Since the first tests of Bergmann's rule in ectotherms (Ray 1960; Lindsey 1966) and more extensive studies in endotherms, it has becoming increasingly clear that observations of patterns consistent with Bergmann's hypothesis are too idiosyncratic to be a general rule for animals. Indeed, as noted above, Bergmann's original conjecture was explicit in its focus on endotherms and an apparent repeated lack of support for Bergmann's rule in ectotherms has led to a reiteration of the idea that the rule should apply exclusively to endotherms (Pincheira-Donoso et al. 2008).

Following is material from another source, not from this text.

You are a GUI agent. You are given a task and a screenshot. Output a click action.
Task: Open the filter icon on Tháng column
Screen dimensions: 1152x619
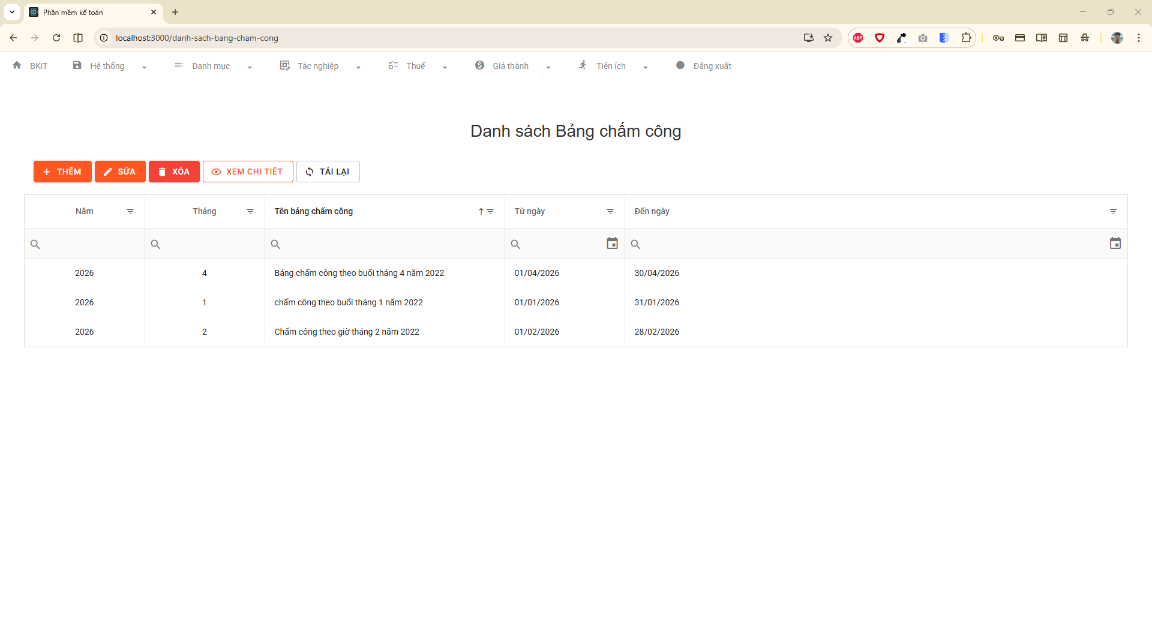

Yet, Bergmann's rule is not even ubiquitous in endotherms and continued focus on finding and explaining the ‘rule’ may hamper our understanding of the processes that generate geographical gradients in body size. Studies such as Wilson's in this issue offer important new insights by using combined intra- and interspecific approaches, to test the roles of natural, sexual, and fecundity selection in producing environmental gradients in key life-history traits.